══ STORED DATA ══

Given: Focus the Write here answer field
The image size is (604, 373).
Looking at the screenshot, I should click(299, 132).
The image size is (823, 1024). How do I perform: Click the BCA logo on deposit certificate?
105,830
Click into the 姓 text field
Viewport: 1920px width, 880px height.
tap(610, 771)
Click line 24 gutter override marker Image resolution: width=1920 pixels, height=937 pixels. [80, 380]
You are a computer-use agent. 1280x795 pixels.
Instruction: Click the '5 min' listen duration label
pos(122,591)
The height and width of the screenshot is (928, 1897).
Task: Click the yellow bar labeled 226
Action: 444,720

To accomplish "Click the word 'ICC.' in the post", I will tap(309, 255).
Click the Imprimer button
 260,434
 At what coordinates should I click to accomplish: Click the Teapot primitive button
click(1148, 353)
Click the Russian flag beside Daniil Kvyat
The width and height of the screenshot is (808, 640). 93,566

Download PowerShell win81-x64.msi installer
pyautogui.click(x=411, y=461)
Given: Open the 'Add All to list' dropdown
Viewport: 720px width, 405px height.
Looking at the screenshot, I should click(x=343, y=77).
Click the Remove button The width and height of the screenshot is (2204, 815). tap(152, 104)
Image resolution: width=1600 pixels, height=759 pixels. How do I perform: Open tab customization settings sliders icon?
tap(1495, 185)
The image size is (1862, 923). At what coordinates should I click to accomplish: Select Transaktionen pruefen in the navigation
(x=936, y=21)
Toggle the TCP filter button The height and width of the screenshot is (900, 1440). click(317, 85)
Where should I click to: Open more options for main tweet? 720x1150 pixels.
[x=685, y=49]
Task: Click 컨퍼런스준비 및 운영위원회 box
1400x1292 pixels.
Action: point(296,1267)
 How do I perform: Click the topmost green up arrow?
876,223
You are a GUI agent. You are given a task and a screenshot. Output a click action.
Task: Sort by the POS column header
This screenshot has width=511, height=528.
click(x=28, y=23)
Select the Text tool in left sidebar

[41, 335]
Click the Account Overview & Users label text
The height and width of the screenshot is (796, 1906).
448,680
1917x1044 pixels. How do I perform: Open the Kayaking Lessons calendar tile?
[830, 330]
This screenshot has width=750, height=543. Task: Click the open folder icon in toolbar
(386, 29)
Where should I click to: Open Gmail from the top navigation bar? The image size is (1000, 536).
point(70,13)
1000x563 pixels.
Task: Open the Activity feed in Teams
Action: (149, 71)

═══

**WRITTEN TASK:** Reproduce the listing above without any changes, beginning with the line that contains "Download PowerShell win81-x64.msi installer" and continuing through the last line of the listing.

**EXPECTED OUTPUT:**
Download PowerShell win81-x64.msi installer
pyautogui.click(x=411, y=461)
Given: Open the 'Add All to list' dropdown
Viewport: 720px width, 405px height.
Looking at the screenshot, I should click(x=343, y=77).
Click the Remove button The width and height of the screenshot is (2204, 815). tap(152, 104)
Image resolution: width=1600 pixels, height=759 pixels. How do I perform: Open tab customization settings sliders icon?
tap(1495, 185)
The image size is (1862, 923). At what coordinates should I click to accomplish: Select Transaktionen pruefen in the navigation
(x=936, y=21)
Toggle the TCP filter button The height and width of the screenshot is (900, 1440). click(317, 85)
Where should I click to: Open more options for main tweet? 720x1150 pixels.
[x=685, y=49]
Task: Click 컨퍼런스준비 및 운영위원회 box
1400x1292 pixels.
Action: point(296,1267)
 How do I perform: Click the topmost green up arrow?
876,223
You are a GUI agent. You are given a task and a screenshot. Output a click action.
Task: Sort by the POS column header
This screenshot has width=511, height=528.
click(x=28, y=23)
Select the Text tool in left sidebar

[41, 335]
Click the Account Overview & Users label text
The height and width of the screenshot is (796, 1906).
448,680
1917x1044 pixels. How do I perform: Open the Kayaking Lessons calendar tile?
[830, 330]
This screenshot has width=750, height=543. Task: Click the open folder icon in toolbar
(386, 29)
Where should I click to: Open Gmail from the top navigation bar? The image size is (1000, 536).
point(70,13)
1000x563 pixels.
Task: Open the Activity feed in Teams
Action: (149, 71)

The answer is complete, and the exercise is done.